5. Wiley - Treddin' On Thin Ice (XL) Another modern day inventor of a necessary product, Eskiboy lets you know who the grime sound of England is getting flipped by first. He and Dizzee Rascal signed to XL at the same time and according to legend, Dizzee was ready to go first with a record and shot out. Wiley already had engagements with his indie wax, Eski-raves to throw and day to day drama to work out before dropping his major debut. By the time he did, situations arose that prevented him from promoting the record efficiently. Don't sleep on this record like everyone involved in it's creation did, this is a classic waiting to be dated.
6. Thavius Beck - Decomposition (Mush) Syncopated funeral dirges never ever sounded this good, I don't care who died. The man sometimes known as Adlib destroys all facets of the producer card, while enlisting help from such iconoclasts as Cedric Bixler-Zavalas to his own voice box for lyrical skill. A true science renegade, he can't be stopped.

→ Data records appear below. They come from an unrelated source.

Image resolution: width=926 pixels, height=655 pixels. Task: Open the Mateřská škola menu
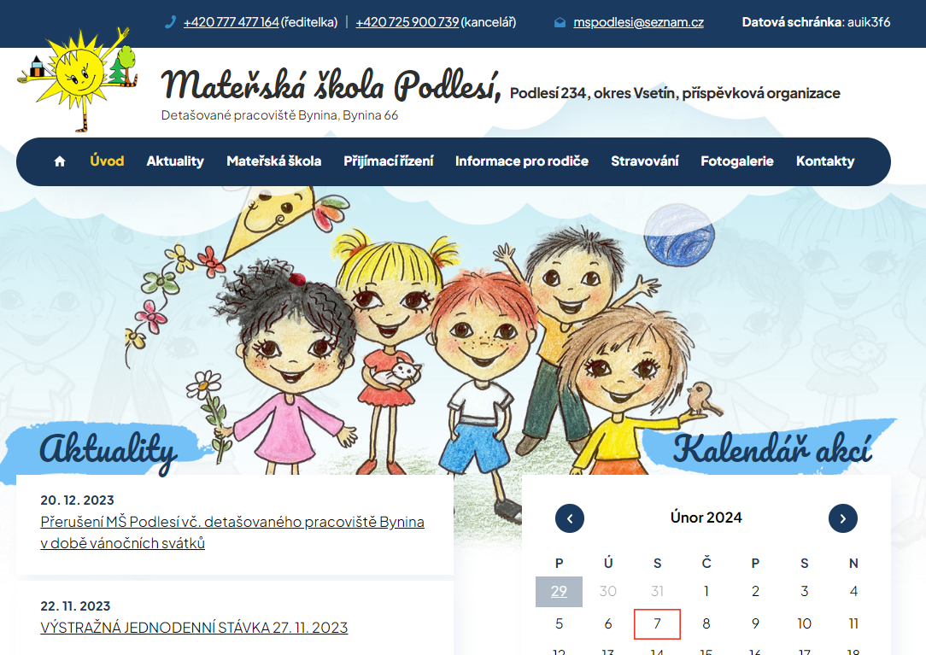[273, 161]
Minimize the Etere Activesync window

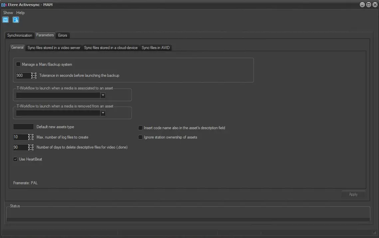tap(362, 5)
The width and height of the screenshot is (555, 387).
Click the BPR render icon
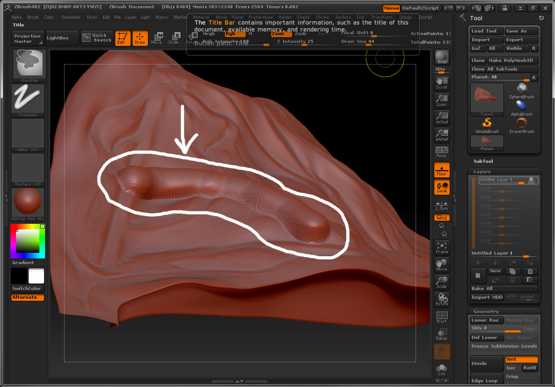(x=442, y=58)
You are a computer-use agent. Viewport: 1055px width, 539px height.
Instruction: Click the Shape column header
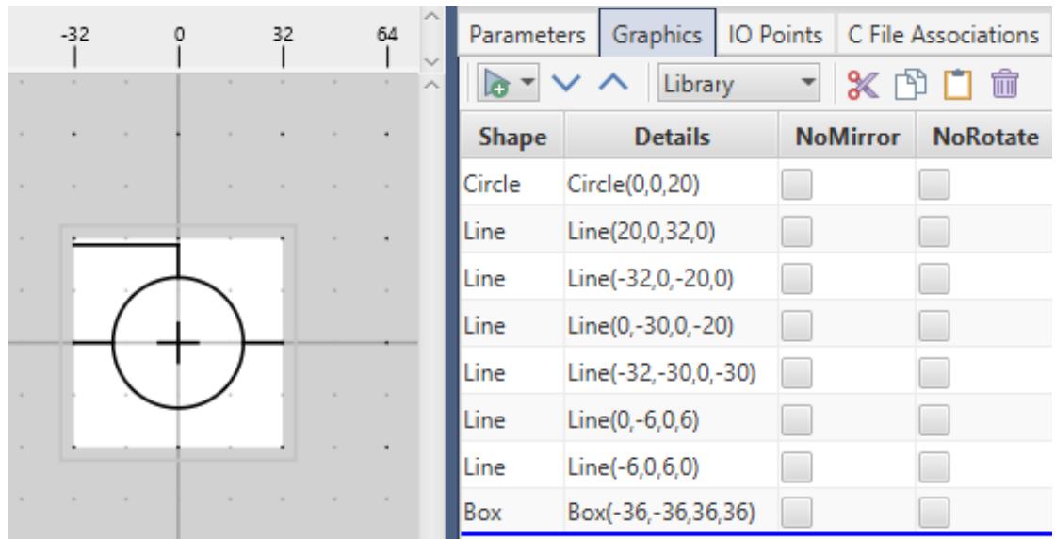[510, 137]
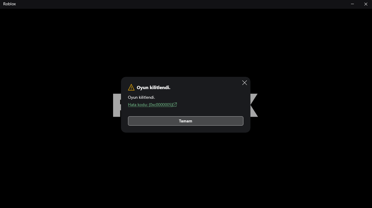The height and width of the screenshot is (208, 372).
Task: Click the 0xc0000005 code text in the link
Action: click(161, 105)
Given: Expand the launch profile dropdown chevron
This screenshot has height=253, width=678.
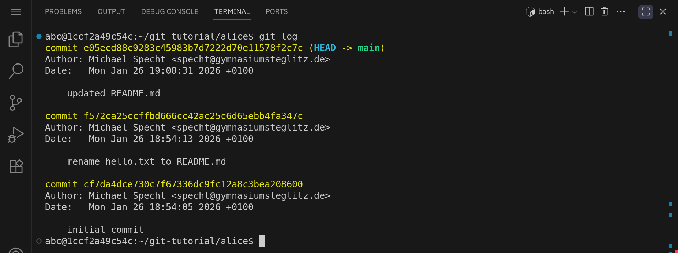Looking at the screenshot, I should 574,12.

7. Sonic Youth - Sonic Nurse (Goofin) Get the vinyl and give them some money. Rock's futurists give you a true heater from their ever expansive intellectual trust. They age like fine moonshine and whatever else besides cheese. Finally getting their minds right after the havoc 9-11 wreaked on their lab and lives, they hit a hard stride and don't stop running. Radical adults, indeed....
8. The Mars Volta - Deloused In The Comatorium (GSL/Strummer) While their new album is wild as hell, covering varied terrain, the supergroup blew light bulbs out all over with this debut. The collection of musicians mesh seamlessly to give you every musical style of the 20th and 21st centuries worth performing. It sounds like everything and nothing at the same time. Congrats on pulling that one off.
9. Boards of Canada - Music Has A Right To Children (Skam / Warp) I ask myself often about the things that I was doing in 1998 when this record was released, and I never come up with a good answer. Never. This record is perfect in a flawed world. A template that all should follow in order to make grand instrumental music. I understand as to why they never did a show, nor do they have to.
10. Isolee - We Are Monster (Playhouse) My god, what is this?! Anyone can do anything to this record. I mean, it was intended to dance to, but I've rapped over it in Finland, danced to it in Hollywood with my roommate, listened to it in Sweden crossing a street and in Germany holding a pink umbrella. Learn to love to the pitch adjuster with the song Enrico and mix it with anything you can think of.